Senin, 12 Maret 2012

Main Sore, Main Padang : Perilaku Orang Minangkabau dalam Sepakbola

Oleh : Deddy Arsya & (ed.) Muhammad Ilham

Selama sepekan setelah hari raya, di kampung kami biasanya akan berlangsung pertandingan sepakbola. Turnamen antar nagari itu memperebutkan Piala Bapak Camat. Atau kadang-kadang jika panitia sedang beruntung mendapat bantuan dana dari pejabat teras kabupaten, turnamen menjadi sedikit lebih bergengsi: Bupati Cup. Ada satu idiom yang paling diingat dari pertandingan sepakbola itu. Bagaimana saya harus mendefinisikan idiom itu dalam tulisan ini? Begini saja. Jika para penonton di pinggir lapangan sudah meneriakkannya, sudah dapat dipastikan, permainan tidak akan berlanjut dengan baik. Para pemain yang tak profesional dan terlalu gampang disulut amarahnya itu sudah tak memperhitungkan lagi pelanggaran dan kartu merah. Jika sudah begitu, di tengah lapang kaki para pemain akan beradu sama kaki, badan membentur badan, bola terbang entah ke mana tak terpedulikan lagi. Tumit sepatu bisa setinggi dagu, lutut sampai di rusuk, siku bisa menerobos ke selangkang. Hasrat untuk mencetak gol telah tergantikan oleh hasrat mencelakai lawan. Mulanya penonton yang menyulut amarah pemain, lalu lama kelamaan penonton yang tersulut menyaksikan permainan yang menjurus kasar dan licik. Jika sudah begitu, berteriaklah penonton sesama penonton, berserulah mereka sesama mereka. Dengan satu komando saja, penonton yang di sana dan penonton yang di situ sudah bertemu ‘di medan laga’.  Berkucatak perkelahian, batu dapat batu dilemparkan, kayu dapat kayu dipungkangkan.

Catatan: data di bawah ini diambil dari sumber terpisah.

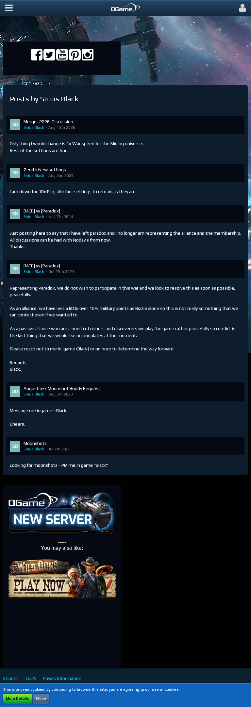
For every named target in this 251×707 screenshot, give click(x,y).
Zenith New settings (45, 169)
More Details (17, 698)
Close (41, 698)
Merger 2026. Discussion (48, 121)
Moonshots (35, 443)
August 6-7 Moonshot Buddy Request (62, 388)
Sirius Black (34, 127)
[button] (8, 8)
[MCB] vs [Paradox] (42, 210)
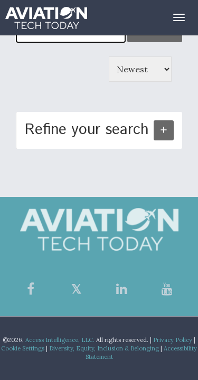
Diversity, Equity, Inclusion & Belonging (104, 348)
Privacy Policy (172, 340)
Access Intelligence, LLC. (60, 340)
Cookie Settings (22, 348)
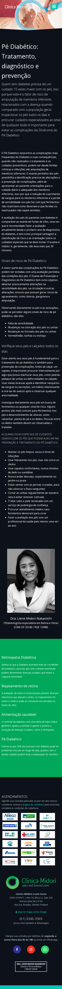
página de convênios (33, 804)
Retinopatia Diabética (19, 657)
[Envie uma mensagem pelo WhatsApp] (45, 950)
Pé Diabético (11, 739)
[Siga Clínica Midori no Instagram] (31, 950)
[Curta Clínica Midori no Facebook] (17, 950)
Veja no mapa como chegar (32, 911)
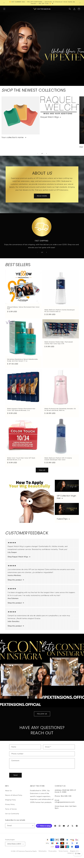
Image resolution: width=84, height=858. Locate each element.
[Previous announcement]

Idiom itu berbunyi: “Main sore, main sore!”. 

Pada buku sejarah (Asvi Marwan Adam, 2010: 61) dituliskan, dalam dunia sepakbola pada masa Belanda dulu dikenal istilah “Main Padang”. Istilah Main Padang konon digunakan orang-orang di tanah Jawa untuk menunjuk pada corak permainan sepakbola yang licik dan cenderung kasar. Apakah istilah ini semakna artinya atau merujuk kepada istilah “Main Sore”? Dan apakah ini juga mengindikasikan bahwa, pernah dalam sejarah, permainan sepakbola tim dari Padang licik dan cenderung kasar? Atau hanya merupakan stigma yang dilekatkan oleh kekuasaan tertentu, kekuasaan Belanda misalnya, untuk memberi citra negatif pada orang Minang?. Pada buku sejarah yang ditulis Freek Colombijn (2006: 105) dikatakan pula bahwa pertandingan antar suku dan antar kampung di Padang memang adalah permainan yang paling kasar dan berpotensi pecah perkelahian. Setiap tim dari Pauh dan tim dari Koto Tangah bertemu dalam pertandingan, misalnya, hampir dapat dipastikan ujung-ujungnya akan berkelahi. Bahkan, pernah dalam suatu pertandingan antar kampung, pemain sampai berkelahi dengan polisi, dan melibatkan para penonton. Para pemain dan penonton yang agresif seperti itu dijebloskan ke penjara selama satu atau dua bulan.  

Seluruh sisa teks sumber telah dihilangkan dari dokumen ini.